The CBC noted that a decade ago, half of new immigrants went to Toronto alone, and 60% to Ontario as a whole. Last year, just 42% of newcomers figured Ontario was the best place to settle.
On the same day, a report from the Fraser Institute put Alberta in top spot as the “most economically free” jurisdiction in North America. In three key areas — size of government, taxation, and overall attractiveness, Ontario placed in the middle of the pack, behind Alberta, Saskatchewan and Newfoundland. All three enjoy resource-based economies with which Ontario can’t compete. Though it once dominated the Canadian economy thanks to its manufacturing base, the failure to find a replacement for it has left the province leaking influence and political clout to more prosperous provinces.

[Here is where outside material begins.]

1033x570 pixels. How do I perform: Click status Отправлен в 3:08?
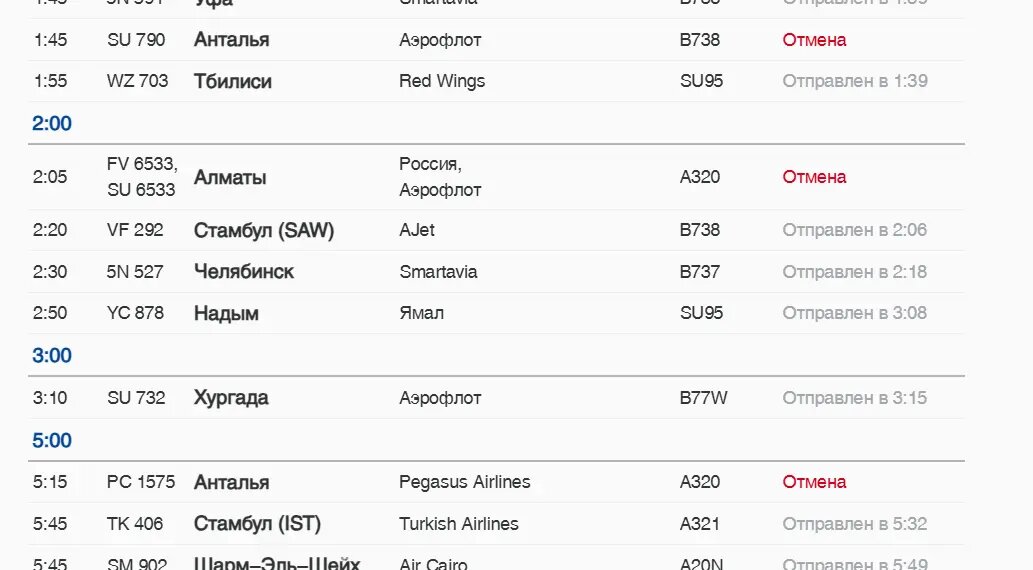(854, 313)
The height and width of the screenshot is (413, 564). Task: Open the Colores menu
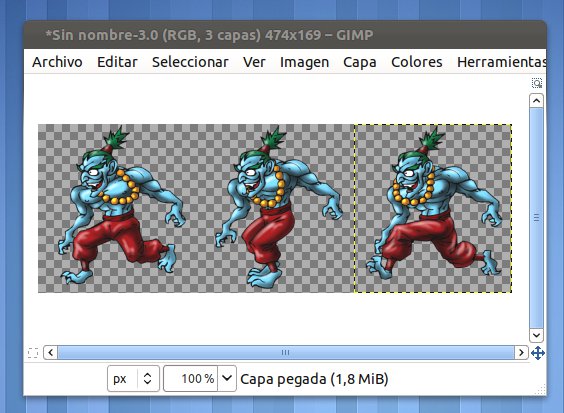point(417,62)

The McGuinty government has promised to remedy some of the debt and budget problems afflicting the economy by abandoning its eight-year spending binge, and limiting spending growth to 1% a year. That could mean cuts of up to a third in some areas, it warns.
Maybe that will turn the situation around. The government isn’t promising a balanced budget for another six years, though. Until then new Canadians and old Canadians alike may find better prospects somewhere else.